Übersicht der erdbebengefährdeten Gebiete in Deutschland



Vulkane und Erdbeben in Deutschland (Klett)

Auch wenn es sich bei Deutschland um ein Gebiet vergleichsweise geringer seismischer Aktivität handelt, so wurden und werden dennoch bestimmte Gebiete bisweilen von Erdbeben erschüttert. Geologisch gesehen liegt Deutschland innerhalb der eurasischen Platte, weit entfernt von Plattengrenzen, an denen es infolge der Konvergenz zu starken Bebenereignissen kommen kann. In Deutschland können jedoch folgende Arten von Erdbeben auftreten:
  • tektonische Intraplattenbeben
  • Einsturzbeben durch den Einsturz natürlicher Hohlräume
  • Gebirgsschläge und andere seismische Ereignisse in Bergbaugebieten
  • seismische Ereignisse in Gas- und Ölfördergebieten
Sämtliche Erdbebenherde Deutschlands liegen in der oberen Erdkruste, es handelt sich also ausnahmslos um Flachbeben. Die maximale Herdtiefe lag bei 28 Kilometern, im Schnitt liegt sie in einem Tiefenbereich von sieben bis 16 Kilometern.

Einsturzbeben sind in ihrer Wirkung lokal stark begrenzt.
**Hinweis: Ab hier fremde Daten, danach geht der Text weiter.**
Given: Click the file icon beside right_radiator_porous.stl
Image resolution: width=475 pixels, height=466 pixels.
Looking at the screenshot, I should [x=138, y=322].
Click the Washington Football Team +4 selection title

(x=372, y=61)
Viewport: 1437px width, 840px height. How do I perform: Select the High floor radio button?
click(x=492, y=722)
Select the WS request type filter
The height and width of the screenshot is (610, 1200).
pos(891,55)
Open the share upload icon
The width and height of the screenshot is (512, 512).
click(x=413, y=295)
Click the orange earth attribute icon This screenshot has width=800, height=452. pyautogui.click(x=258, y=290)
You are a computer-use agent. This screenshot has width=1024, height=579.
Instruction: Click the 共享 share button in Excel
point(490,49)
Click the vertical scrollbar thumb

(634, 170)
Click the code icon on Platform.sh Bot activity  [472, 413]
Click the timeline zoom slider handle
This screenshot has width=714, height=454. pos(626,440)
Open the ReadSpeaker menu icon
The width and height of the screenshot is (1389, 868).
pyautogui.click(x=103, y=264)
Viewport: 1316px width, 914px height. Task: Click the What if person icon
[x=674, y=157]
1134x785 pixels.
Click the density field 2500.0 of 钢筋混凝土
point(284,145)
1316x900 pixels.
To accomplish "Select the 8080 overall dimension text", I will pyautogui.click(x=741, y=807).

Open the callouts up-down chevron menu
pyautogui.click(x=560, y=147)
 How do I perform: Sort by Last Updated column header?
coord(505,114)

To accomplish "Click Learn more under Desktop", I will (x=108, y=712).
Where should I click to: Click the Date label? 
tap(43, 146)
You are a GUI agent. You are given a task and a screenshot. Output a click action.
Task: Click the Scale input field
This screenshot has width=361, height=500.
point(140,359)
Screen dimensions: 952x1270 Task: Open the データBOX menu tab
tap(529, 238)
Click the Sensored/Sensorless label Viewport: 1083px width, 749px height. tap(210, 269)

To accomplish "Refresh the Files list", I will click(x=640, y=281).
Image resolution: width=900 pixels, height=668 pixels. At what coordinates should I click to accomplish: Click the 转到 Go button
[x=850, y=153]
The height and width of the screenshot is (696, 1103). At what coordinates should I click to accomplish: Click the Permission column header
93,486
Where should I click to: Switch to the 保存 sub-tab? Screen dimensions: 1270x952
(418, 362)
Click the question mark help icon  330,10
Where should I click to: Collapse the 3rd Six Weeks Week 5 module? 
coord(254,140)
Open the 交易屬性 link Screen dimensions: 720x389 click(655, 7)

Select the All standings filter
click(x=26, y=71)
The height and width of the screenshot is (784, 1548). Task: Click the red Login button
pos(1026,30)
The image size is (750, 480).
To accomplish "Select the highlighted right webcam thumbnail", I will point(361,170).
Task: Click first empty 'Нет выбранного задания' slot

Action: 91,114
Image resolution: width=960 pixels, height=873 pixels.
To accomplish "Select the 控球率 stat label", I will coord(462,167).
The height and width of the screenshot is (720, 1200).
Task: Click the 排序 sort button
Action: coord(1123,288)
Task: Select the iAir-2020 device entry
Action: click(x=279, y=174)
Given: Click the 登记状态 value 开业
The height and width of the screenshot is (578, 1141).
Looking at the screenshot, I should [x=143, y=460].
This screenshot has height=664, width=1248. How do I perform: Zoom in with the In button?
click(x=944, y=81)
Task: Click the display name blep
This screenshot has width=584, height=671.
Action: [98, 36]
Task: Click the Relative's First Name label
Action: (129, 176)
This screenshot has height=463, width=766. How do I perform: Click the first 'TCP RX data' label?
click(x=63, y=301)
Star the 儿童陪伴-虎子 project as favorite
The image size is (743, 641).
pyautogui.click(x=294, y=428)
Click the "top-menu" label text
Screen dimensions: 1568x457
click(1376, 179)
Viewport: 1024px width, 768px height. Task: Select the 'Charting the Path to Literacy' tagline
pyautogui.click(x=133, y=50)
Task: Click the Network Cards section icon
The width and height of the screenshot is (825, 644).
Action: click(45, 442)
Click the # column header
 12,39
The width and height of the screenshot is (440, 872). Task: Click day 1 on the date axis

Gebäudeschäden sind hierbei nicht auf seismische Wellen, sondern auf das Absenken der Erdoberfläche zurückzuführen. Ähnliches gilt auch für Gebirgsschläge, auch wenn diese größer ausfallen können. Gebirgsschläge sind schlagartig auftretende Bewegungen und Verstürzungen in bergmännisch geschaffenen Hohlräumen als Folge von Entspannungsvorgängen. So ereignete sich beispielsweise 1989 im Kalibergbaugebiet des Werratals ein Gebirgsschlag mit einer lokalen Magnitude von 5,6 und einer Intensität von VIII-IX. Das Grubensystem stürzte dabei auf 6,8 km² zusammen. Die Schäden im direkt über dem Bergwerk liegenden Ort Völkershausen waren enorm, aber bereits in sechs Kilometer Entfernung traten keine Gebäudeschäden mehr auf, was auf die geringe Tiefe des Bruchvorgangs zurückzuführen ist.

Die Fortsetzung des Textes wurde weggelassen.